_Data records:_
■ ■ ■ ■ ■ ■ ■

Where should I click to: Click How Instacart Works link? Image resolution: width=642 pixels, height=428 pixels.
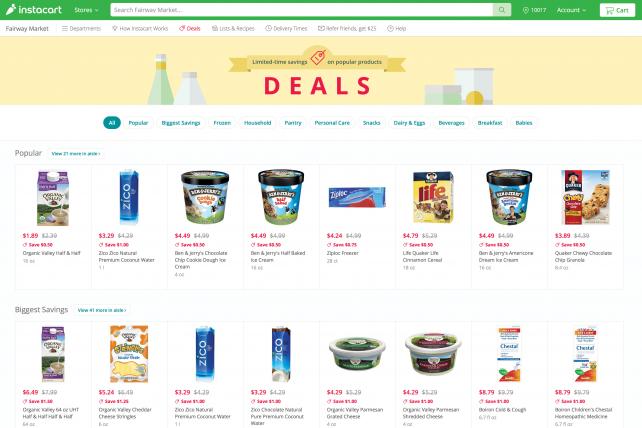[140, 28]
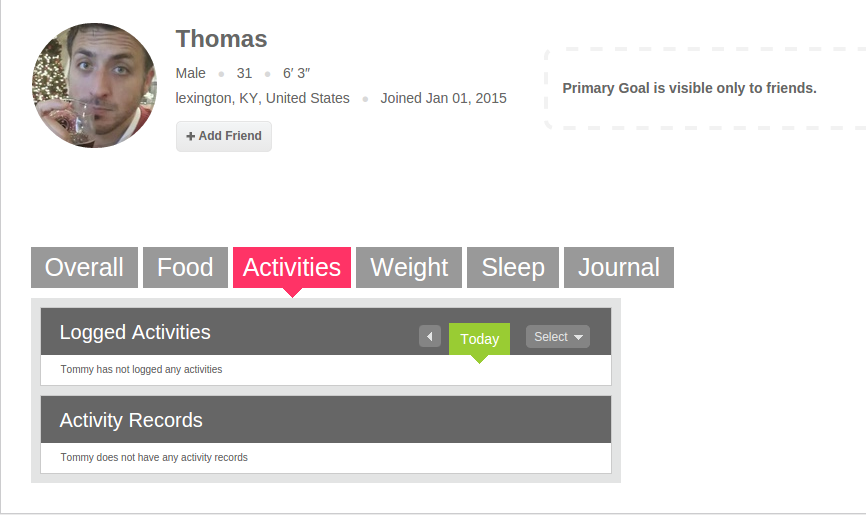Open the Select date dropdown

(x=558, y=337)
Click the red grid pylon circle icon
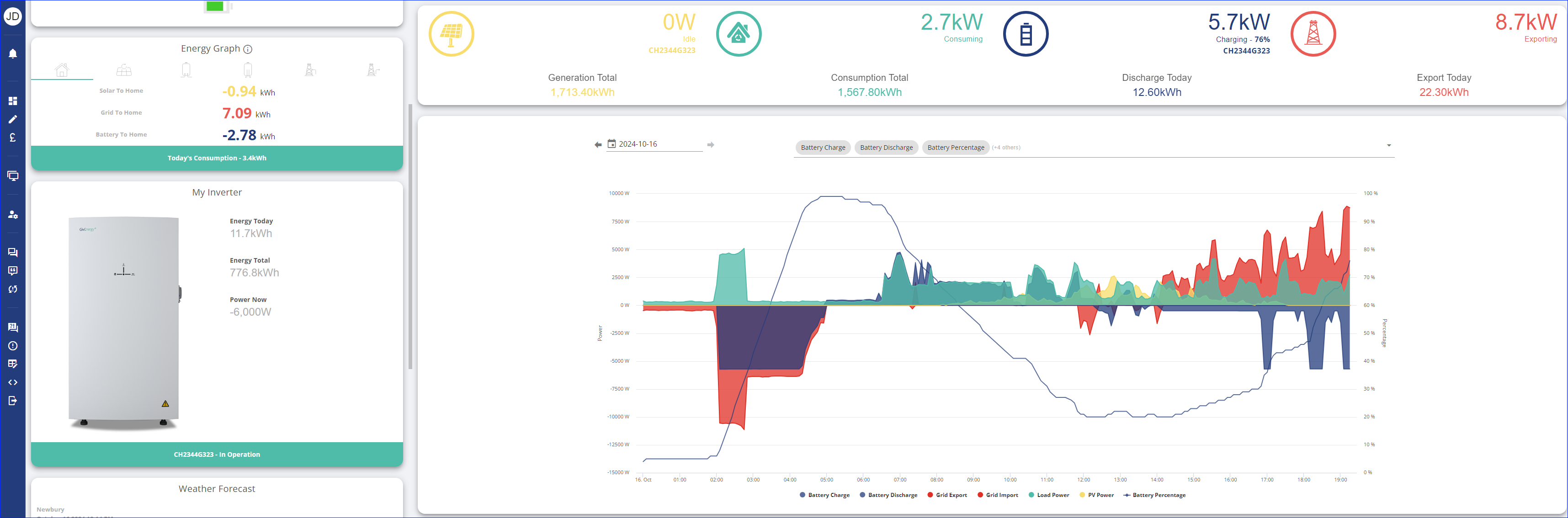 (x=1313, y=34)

■ ■ ■ ■ ■ ■ ■

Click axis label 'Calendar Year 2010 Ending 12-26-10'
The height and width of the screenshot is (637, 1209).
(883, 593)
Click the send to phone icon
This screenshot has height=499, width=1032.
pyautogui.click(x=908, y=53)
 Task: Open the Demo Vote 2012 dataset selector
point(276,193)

■ ■ ■ ■ ■ ■ ■

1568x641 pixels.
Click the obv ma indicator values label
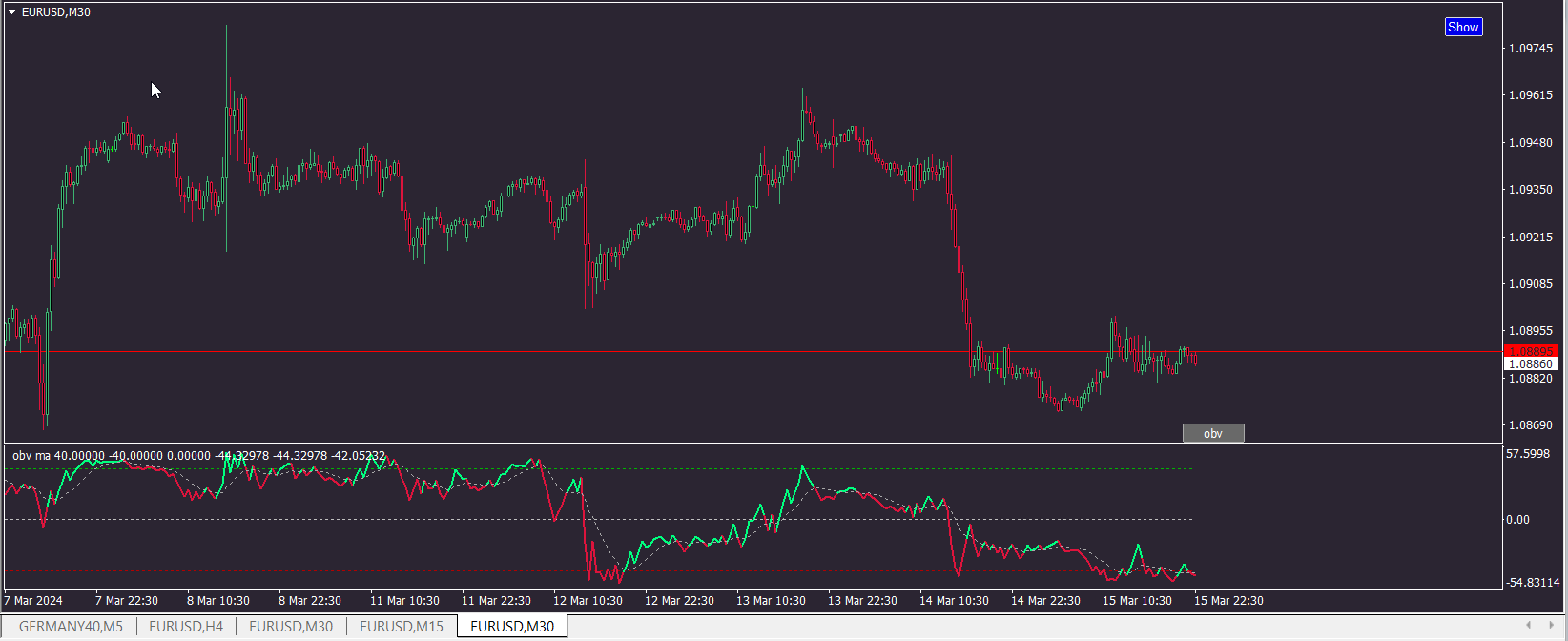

■ ■ ■ ■ ■ ■ ■

_Task prompt:_
Work out how many lines of the records contain the string "label". Nothing but the number should be written.

_Result of this exercise:_
2